Monitors and assesses the overall quality performance of
PROs including success in using local projects to improve care for
Medicare beneficiaries.
d7. Certification Improvement Cluster (FLDXK)
Manages the State agency evaluation program and assesses
the performance of the State survey agency in their survey and
certification review process for compliance with performance standards.
Works with the States to design internal quality assurance
programs.
Negotiates State agency agreements and issues substantive
regional guidelines containing policy and procedural interpretations
relating to certification activities.
Evaluates complaints from the public, media, Congress, and
others alleging deficient standards in provider facilities, and
instructs State agencies to investigate, as appropriate.
Makes final recommendations on all initial budget and
supplemental budget requests submitted by State agencies.
Takes adverse actions against non-complying Medicare
facilities.
Establishes and maintains a data and information gathering
system involving all aspects of the certification program.

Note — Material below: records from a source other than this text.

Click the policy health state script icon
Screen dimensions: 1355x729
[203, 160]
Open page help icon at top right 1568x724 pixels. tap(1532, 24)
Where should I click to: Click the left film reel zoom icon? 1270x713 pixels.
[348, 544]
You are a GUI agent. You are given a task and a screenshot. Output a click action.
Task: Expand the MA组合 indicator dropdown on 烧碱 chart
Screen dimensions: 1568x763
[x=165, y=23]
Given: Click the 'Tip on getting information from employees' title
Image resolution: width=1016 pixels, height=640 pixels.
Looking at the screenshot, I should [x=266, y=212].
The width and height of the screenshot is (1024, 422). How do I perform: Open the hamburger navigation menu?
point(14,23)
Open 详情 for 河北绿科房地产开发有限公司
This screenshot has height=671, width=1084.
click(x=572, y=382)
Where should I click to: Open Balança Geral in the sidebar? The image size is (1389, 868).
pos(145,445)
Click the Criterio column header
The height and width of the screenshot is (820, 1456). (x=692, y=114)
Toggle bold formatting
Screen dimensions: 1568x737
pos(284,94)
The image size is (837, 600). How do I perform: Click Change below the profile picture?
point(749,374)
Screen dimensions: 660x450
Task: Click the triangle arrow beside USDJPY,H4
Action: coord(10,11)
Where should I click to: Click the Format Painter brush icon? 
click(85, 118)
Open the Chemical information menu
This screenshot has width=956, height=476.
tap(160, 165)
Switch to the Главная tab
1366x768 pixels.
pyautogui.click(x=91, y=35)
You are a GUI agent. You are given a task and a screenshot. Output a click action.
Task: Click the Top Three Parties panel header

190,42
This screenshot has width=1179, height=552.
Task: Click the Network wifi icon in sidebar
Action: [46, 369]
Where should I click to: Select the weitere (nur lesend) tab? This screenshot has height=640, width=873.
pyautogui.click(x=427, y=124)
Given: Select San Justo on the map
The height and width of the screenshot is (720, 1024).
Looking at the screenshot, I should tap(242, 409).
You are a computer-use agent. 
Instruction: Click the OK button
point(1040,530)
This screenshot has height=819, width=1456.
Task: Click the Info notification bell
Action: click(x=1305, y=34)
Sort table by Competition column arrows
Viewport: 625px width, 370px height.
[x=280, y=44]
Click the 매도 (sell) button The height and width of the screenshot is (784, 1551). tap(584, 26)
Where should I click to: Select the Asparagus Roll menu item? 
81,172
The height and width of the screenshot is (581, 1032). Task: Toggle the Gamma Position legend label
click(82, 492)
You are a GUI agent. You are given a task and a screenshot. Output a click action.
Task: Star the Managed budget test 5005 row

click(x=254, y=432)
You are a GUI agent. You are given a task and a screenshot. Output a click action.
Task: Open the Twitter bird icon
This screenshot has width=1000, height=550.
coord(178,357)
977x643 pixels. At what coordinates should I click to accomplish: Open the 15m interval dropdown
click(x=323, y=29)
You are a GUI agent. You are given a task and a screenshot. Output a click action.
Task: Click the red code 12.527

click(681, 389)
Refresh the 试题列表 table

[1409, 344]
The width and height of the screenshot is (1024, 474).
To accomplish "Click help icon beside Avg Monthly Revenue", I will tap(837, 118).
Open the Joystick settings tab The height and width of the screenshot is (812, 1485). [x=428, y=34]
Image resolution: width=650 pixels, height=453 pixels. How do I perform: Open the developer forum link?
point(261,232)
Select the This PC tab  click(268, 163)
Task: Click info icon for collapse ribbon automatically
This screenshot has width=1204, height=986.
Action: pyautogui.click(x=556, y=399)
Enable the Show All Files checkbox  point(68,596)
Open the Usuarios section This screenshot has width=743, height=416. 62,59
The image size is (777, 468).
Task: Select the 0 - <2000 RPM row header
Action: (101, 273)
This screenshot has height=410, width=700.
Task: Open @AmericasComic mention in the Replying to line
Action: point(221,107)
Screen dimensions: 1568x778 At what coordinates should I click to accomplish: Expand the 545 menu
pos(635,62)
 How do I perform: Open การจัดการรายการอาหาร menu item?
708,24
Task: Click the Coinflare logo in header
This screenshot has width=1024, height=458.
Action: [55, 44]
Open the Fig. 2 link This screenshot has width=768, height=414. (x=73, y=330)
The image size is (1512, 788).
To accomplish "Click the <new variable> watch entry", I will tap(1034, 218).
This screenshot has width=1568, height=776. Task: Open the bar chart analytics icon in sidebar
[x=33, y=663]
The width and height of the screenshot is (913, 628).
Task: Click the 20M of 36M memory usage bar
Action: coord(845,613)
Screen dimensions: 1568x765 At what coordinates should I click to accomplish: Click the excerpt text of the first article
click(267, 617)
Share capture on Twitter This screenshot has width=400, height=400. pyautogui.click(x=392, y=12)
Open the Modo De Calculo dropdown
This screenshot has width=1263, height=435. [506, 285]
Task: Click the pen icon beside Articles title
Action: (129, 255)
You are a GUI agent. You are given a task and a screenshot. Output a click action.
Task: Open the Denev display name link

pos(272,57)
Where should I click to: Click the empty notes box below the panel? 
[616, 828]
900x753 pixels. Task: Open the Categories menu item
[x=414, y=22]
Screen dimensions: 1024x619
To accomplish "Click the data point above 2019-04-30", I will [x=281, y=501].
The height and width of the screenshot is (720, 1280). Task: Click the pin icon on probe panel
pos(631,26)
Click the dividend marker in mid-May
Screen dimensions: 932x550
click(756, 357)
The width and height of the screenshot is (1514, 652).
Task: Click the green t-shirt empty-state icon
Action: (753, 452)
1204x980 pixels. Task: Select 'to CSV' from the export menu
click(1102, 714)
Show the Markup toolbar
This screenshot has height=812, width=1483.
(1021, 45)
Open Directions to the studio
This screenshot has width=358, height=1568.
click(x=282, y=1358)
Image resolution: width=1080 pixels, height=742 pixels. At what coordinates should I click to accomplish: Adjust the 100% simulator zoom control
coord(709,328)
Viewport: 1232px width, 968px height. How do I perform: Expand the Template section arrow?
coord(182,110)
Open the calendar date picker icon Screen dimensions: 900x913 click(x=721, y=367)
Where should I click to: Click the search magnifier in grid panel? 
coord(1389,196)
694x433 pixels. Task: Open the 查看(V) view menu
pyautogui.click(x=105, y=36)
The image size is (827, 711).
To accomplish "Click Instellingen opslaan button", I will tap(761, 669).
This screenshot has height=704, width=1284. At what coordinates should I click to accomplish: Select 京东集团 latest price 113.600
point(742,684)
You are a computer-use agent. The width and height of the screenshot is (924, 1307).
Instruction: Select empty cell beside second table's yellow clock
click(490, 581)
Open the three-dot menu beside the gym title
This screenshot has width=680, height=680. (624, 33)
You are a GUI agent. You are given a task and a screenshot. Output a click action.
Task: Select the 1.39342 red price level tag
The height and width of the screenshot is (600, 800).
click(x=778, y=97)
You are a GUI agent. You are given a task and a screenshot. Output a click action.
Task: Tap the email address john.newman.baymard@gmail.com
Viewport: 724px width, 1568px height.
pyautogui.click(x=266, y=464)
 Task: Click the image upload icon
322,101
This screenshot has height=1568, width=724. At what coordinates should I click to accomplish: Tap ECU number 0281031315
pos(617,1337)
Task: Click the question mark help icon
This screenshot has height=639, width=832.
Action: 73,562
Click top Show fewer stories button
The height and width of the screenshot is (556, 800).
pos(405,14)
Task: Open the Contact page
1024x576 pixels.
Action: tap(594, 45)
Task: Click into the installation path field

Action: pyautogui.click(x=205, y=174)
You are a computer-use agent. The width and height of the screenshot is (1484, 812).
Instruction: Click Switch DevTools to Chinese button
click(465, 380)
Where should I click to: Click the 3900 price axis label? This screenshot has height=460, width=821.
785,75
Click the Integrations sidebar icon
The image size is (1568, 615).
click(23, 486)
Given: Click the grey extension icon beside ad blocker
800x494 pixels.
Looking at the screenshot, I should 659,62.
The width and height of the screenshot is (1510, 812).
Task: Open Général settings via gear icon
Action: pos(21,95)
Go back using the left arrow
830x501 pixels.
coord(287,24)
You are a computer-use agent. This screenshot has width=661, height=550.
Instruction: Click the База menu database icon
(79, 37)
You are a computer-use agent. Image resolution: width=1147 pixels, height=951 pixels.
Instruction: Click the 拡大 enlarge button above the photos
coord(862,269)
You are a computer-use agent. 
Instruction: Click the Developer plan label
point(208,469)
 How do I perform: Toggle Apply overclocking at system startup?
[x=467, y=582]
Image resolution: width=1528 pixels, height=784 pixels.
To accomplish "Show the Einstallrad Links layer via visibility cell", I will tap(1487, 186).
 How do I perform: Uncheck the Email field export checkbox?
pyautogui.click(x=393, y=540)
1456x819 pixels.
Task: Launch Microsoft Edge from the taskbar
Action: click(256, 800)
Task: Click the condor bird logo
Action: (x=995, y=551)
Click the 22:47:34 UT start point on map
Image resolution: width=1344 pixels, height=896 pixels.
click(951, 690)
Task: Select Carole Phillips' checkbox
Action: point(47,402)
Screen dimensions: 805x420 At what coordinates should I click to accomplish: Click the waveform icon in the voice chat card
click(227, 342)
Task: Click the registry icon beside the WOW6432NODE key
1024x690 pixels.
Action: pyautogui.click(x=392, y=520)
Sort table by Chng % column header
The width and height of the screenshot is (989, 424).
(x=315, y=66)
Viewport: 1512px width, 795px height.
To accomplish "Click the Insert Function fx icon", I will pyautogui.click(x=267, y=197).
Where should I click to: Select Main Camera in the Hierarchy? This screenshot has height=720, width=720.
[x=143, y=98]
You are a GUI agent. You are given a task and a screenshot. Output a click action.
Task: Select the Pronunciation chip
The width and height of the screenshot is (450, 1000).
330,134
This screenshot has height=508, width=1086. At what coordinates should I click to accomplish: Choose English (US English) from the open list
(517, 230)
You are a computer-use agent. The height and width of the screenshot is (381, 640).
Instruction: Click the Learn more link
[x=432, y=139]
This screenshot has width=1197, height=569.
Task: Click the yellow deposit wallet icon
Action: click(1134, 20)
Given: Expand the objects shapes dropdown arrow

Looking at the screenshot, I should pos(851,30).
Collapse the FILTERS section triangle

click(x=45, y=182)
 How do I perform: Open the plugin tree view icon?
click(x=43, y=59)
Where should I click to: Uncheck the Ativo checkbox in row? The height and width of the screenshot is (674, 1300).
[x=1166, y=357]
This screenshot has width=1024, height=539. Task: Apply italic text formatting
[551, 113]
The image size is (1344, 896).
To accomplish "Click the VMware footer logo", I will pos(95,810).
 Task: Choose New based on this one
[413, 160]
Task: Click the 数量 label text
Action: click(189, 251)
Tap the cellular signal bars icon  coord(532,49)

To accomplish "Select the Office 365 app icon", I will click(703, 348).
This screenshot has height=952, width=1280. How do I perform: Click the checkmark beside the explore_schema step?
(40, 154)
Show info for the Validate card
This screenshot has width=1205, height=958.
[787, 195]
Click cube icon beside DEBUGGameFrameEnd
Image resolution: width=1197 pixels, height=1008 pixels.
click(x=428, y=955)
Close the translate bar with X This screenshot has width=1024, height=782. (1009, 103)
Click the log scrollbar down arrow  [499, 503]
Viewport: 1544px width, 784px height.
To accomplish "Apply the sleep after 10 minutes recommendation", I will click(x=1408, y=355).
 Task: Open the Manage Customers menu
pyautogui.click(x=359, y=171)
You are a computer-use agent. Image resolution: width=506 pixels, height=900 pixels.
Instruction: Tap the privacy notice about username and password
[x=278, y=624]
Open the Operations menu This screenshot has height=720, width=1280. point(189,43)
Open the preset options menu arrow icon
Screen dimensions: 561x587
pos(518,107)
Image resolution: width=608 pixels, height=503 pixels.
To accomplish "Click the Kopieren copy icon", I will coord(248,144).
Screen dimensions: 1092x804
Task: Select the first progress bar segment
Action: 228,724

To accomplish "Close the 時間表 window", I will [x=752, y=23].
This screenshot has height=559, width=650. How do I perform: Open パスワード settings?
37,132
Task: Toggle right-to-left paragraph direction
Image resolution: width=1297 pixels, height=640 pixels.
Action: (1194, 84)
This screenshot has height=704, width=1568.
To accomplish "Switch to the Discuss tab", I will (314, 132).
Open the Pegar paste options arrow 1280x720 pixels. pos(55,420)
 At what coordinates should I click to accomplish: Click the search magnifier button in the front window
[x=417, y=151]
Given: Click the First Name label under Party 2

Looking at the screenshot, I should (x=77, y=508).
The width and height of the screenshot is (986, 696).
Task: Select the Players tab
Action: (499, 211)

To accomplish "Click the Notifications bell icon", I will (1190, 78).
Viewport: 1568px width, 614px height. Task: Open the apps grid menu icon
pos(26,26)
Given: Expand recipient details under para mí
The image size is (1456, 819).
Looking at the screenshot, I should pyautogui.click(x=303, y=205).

Conducts Federal surveys of providers and suppliers of
health services to ensure that State monitoring is satisfactory.
Performs or authorizes validation surveys in accredited
institutions to determine their compliance with Federal standards.
Conducts surveillance and assessment of State agency
operations regarding quality of care, and assists them in developing
the capability to provide direct assistance to providers and suppliers
of health services in the improvement of their performance.
Conducts studies, pilot projects, and experimental
programs and assists in implementing techniques designed to improve the
survey and certification process and peer review systems.
Conducts training of State surveyors as needed and
indicated by Federal monitoring.
Dated: July 19, 1995.
Bruce C. Vladeck,
Administrator, Health Care Financing Administration.